Diese Einschätzung der Lage in Sierra Leone und die daraus abgeleitete Prognose für die Person des Klägers hat die Klägerseite nicht durch substantiierte Einwände zu erschüttern vermocht. Die Informationen von Frau Dr. K. aus dem Jahr 1998 sind nicht geeignet, die aufgrund der zum Gegenstand des Verfahrens gemachten aktuellen Quellen aus den Jahren 2003 und 2004 gewonnene Beurteilung der gegenwärtigen Lage zu erschüttern. Die abweichende Einschätzung und Bewertung der Sicherheits- und Versorgungslage der Klägerseite auf der Grundlage von Mandanteninformationen erscheint angesichts der von dem erkennenden Senat verwerteten, im Kern übereinstimmenden und nur in der Bewertungstendenz leicht differierenden Quellen (Auswärtiges Amt, UN Security Council, amnesty international, Institut für Afrikakunde) nicht stichhaltig, sondern interessengeleitet. Die geäußerte Befürchtung des bevorstehenden Ausbruchs eines Bürgerkriegs in Guinea mit den daraus abgeleiteten Folgerungen für die Versorgungslage in Sierra Leone erschöpft sich in spekulativen Vermutungen ohne greifbaren Hintergrund. Aufgrund der für die Entscheidung des Verwaltungsgerichtshofs relevanten gegenwärtigen Sachlage im Zeitpunkt der mündlichen Verhandlung erweisen sich derartig unsichere zukünftige Entwicklungen in diesem Verfahren als nicht berücksichtigungsfähig.
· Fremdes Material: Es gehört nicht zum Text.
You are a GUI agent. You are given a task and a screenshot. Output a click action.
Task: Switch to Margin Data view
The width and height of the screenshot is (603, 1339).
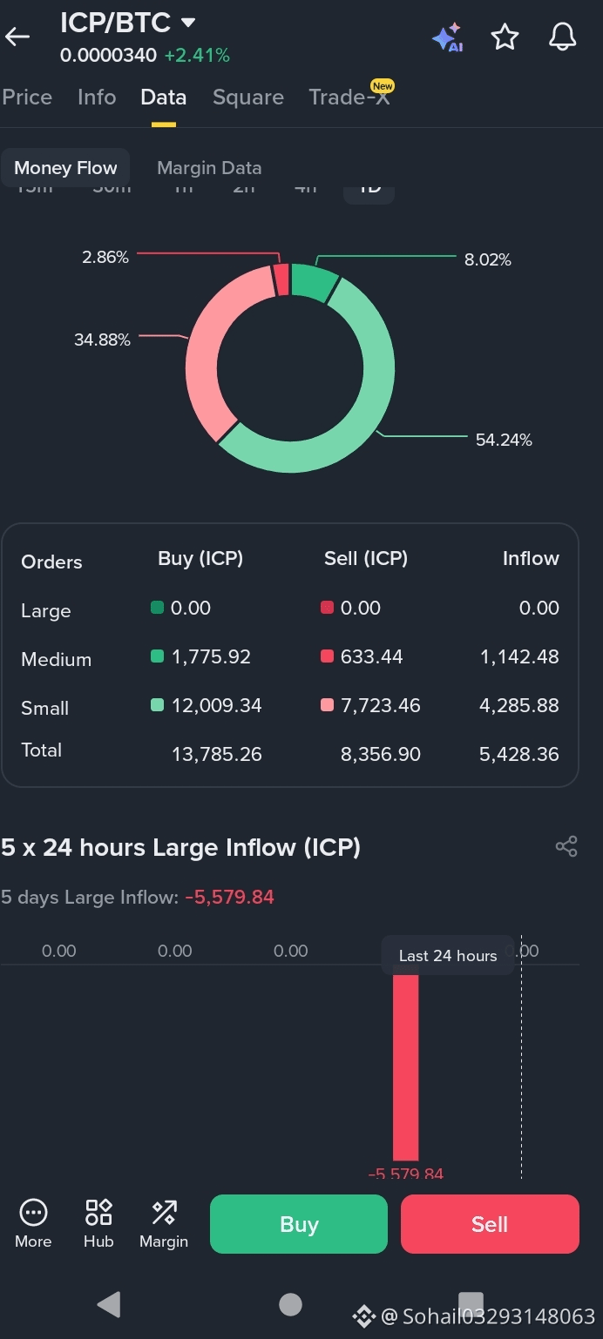209,168
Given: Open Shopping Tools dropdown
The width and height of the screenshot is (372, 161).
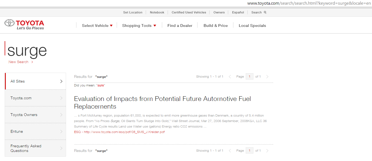Looking at the screenshot, I should click(139, 26).
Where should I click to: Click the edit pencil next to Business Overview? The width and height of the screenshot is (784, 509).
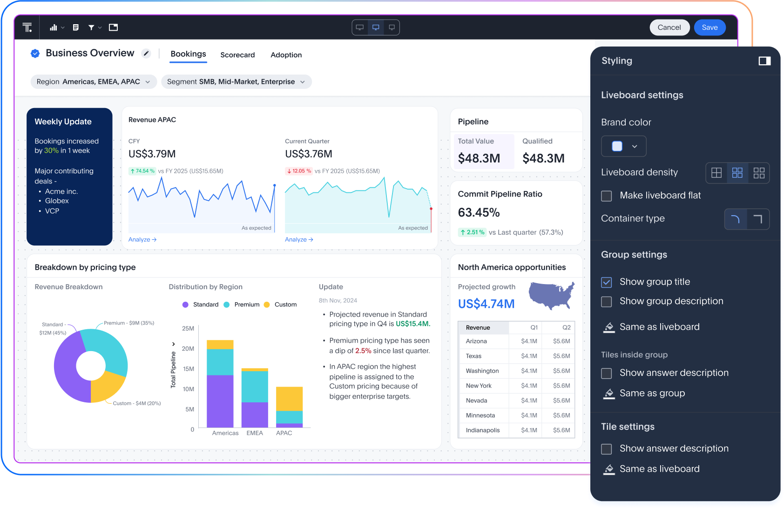click(x=146, y=54)
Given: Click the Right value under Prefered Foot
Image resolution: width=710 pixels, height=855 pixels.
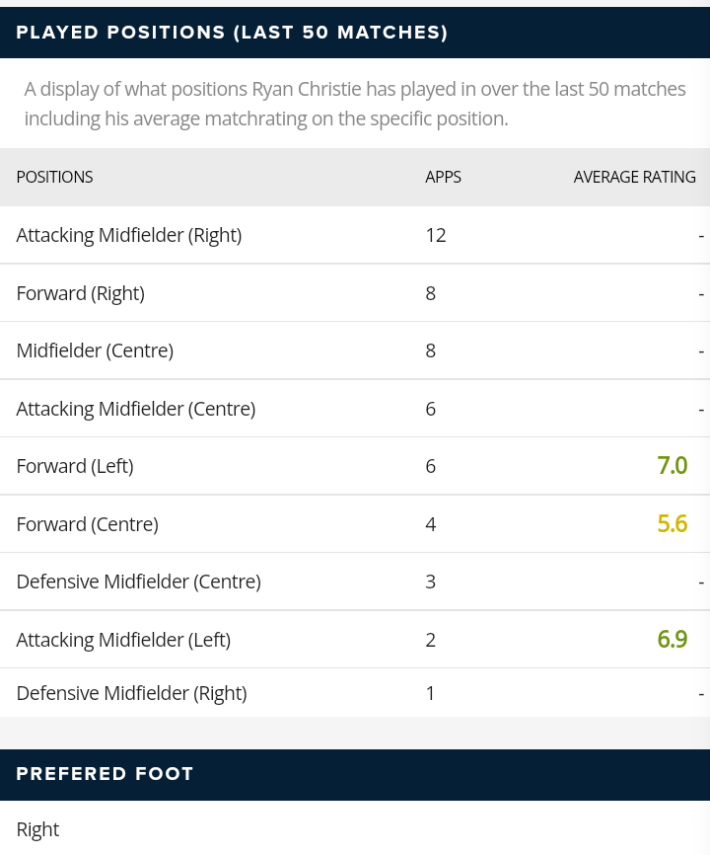Looking at the screenshot, I should tap(38, 829).
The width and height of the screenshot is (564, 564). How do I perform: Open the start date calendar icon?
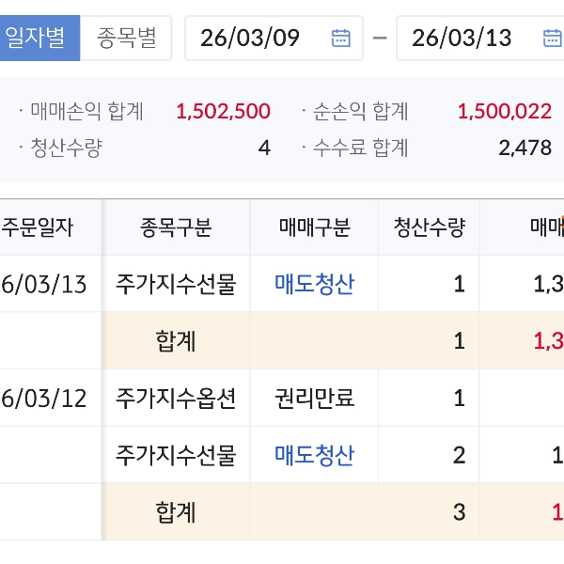point(340,39)
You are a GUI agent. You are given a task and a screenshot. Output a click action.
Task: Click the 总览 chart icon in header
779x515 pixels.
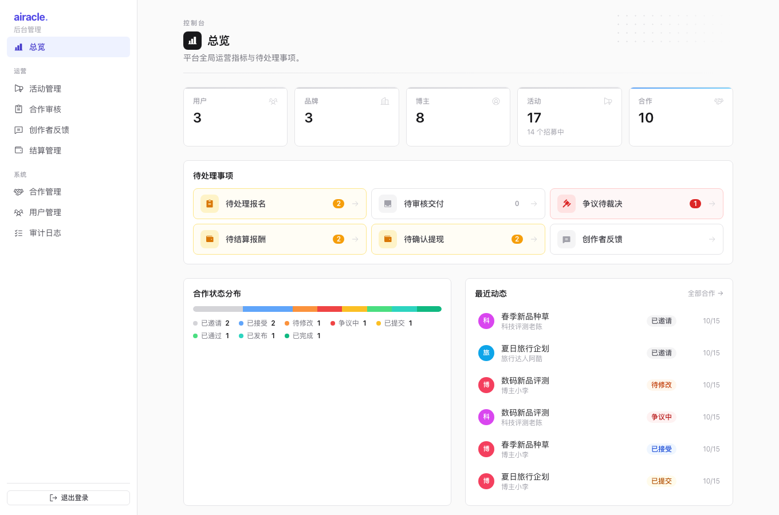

Demzufolge ist die Annahme einer extremen allgemeinen Gefahrenlage, die die Sperrwirkung des § 53 Abs. 6 Satz 2 AuslG zu durchbrechen vermag, nicht (mehr) gerechtfertigt. Der Widerruf des festgestellten Abschiebungshindernisses begegnet keinen rechtlichen Bedenken.

Die Kostenentscheidung folgt aus § 154 Abs. 2 VwGO; Gerichtskosten werden nach § 83b Abs. 1 AsylVfG nicht erhoben. Die Entscheidung über die vorläufige Vollstreckbarkeit ergibt sich aus § 167 VwGO i.V.m. §§ 708 ff. ZPO.

Die Revision ist nicht zuzulassen, weil keine der Voraussetzungen des § 132 Abs. 2 VwGO vorliegt.

Beschluss:

Der Gegenstandswert des Berufungsverfahrens beträgt 1.500,00 Euro (§ 83 b Abs. 2 Satz 1 AsylVfG a.F.).